▼

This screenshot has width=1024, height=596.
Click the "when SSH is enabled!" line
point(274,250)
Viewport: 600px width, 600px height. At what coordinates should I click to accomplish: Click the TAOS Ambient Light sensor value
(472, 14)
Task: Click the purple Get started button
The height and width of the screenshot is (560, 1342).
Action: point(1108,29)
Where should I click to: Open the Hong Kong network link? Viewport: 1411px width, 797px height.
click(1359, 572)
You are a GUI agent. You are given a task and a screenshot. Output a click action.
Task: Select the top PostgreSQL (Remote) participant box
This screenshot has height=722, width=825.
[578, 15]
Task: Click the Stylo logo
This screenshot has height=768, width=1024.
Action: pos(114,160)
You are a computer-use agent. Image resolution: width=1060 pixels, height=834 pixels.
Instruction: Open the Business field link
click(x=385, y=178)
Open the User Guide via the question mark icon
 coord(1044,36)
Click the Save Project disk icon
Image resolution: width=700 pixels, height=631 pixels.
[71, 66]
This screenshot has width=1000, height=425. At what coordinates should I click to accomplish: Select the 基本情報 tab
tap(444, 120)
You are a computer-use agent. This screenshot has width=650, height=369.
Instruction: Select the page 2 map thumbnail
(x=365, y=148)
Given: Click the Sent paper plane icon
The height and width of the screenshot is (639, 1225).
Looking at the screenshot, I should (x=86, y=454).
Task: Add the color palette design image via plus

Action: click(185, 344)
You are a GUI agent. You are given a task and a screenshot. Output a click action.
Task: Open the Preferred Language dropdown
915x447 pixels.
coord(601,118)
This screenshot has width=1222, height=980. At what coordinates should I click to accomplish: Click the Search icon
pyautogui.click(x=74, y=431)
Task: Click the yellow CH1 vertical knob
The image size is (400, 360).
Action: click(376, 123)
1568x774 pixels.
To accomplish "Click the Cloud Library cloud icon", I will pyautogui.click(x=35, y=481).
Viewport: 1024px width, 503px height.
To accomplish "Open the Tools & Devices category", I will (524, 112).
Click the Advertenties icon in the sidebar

▲

All lines of the material that contain the string "will" are to be copied.

To accomplish "Click the Cloud Library cloud icon", I will pyautogui.click(x=35, y=481).
To accomplish "Open the Tools & Devices category", I will (524, 112).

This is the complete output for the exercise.